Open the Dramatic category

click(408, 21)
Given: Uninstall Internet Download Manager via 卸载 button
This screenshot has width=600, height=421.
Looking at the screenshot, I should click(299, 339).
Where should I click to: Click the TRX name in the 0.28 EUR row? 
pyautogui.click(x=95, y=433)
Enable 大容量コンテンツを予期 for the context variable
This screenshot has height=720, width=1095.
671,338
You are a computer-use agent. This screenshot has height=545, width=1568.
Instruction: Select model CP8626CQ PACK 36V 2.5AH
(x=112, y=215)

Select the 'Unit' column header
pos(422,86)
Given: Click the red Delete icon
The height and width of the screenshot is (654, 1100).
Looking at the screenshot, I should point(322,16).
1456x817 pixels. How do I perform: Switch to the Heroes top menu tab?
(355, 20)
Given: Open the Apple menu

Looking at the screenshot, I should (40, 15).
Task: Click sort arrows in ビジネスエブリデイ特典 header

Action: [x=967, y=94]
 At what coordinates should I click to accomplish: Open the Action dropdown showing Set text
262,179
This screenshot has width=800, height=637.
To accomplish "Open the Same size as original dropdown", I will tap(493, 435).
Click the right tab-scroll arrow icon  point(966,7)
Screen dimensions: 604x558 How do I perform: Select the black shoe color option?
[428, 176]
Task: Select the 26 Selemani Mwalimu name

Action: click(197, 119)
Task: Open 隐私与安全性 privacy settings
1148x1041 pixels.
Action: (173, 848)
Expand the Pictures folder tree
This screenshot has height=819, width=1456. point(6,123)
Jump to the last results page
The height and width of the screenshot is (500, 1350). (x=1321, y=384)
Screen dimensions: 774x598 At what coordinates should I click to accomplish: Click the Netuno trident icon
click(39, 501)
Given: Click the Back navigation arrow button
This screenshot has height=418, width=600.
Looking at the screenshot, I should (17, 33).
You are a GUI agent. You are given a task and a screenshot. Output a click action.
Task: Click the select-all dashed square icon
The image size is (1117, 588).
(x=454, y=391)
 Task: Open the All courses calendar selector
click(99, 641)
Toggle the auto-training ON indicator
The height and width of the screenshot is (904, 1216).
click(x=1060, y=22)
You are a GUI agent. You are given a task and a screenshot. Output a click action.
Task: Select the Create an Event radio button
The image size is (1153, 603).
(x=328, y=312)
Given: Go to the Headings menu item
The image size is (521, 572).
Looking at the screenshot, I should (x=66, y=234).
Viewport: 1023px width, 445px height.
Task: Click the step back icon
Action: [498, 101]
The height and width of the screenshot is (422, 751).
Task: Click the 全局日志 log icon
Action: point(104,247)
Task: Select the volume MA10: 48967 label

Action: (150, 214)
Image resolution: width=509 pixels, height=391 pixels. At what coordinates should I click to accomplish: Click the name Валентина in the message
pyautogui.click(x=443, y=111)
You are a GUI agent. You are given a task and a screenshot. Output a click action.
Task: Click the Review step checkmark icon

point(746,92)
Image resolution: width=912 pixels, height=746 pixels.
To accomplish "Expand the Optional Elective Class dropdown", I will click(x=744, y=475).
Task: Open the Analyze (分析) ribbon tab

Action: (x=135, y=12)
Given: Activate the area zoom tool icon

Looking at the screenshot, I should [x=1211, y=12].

********

WORK REQUEST
Go through the material and copy every line in which the word "will" occurs.

ANSWER SECTION
To accomplish "Open the Same size as original dropdown", I will tap(493, 435).
To accomplish "Expand the Optional Elective Class dropdown", I will click(x=744, y=475).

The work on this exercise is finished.